··· ENTRIES PROVIDED
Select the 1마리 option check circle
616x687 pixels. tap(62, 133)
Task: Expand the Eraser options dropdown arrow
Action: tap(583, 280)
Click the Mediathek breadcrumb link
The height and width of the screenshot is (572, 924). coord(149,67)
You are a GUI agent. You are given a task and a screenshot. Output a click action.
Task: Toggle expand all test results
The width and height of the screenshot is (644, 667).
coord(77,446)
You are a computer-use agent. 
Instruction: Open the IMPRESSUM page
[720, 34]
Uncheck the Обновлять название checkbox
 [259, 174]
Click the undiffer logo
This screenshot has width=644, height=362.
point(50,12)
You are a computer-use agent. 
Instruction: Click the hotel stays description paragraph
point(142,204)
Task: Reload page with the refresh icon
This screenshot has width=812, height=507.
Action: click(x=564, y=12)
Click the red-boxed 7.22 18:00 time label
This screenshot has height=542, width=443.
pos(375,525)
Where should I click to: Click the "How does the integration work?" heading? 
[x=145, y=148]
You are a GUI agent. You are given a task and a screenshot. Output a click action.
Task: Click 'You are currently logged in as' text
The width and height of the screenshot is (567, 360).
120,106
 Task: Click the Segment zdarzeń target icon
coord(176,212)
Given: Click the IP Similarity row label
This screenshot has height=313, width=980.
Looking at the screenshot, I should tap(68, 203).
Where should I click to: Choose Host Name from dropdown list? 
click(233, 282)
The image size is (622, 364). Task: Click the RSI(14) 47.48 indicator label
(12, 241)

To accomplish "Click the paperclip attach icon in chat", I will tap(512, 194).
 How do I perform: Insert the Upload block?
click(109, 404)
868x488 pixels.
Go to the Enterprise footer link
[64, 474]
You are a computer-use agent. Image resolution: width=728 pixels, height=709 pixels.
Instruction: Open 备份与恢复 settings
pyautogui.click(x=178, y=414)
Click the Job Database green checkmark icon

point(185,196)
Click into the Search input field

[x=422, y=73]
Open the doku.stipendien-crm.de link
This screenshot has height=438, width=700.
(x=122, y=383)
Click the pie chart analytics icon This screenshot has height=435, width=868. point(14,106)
······
▶ **PROBLEM REQUIREMENTS**
Only the line containing "868x488 pixels." and the lines after it, up to and including the last line of the data, should appear in the answer, exactly as written.

▶ **TASK ANSWER**
868x488 pixels.
Go to the Enterprise footer link
[64, 474]
You are a computer-use agent. Image resolution: width=728 pixels, height=709 pixels.
Instruction: Open 备份与恢复 settings
pyautogui.click(x=178, y=414)
Click the Job Database green checkmark icon

point(185,196)
Click into the Search input field

[x=422, y=73]
Open the doku.stipendien-crm.de link
This screenshot has height=438, width=700.
(x=122, y=383)
Click the pie chart analytics icon This screenshot has height=435, width=868. point(14,106)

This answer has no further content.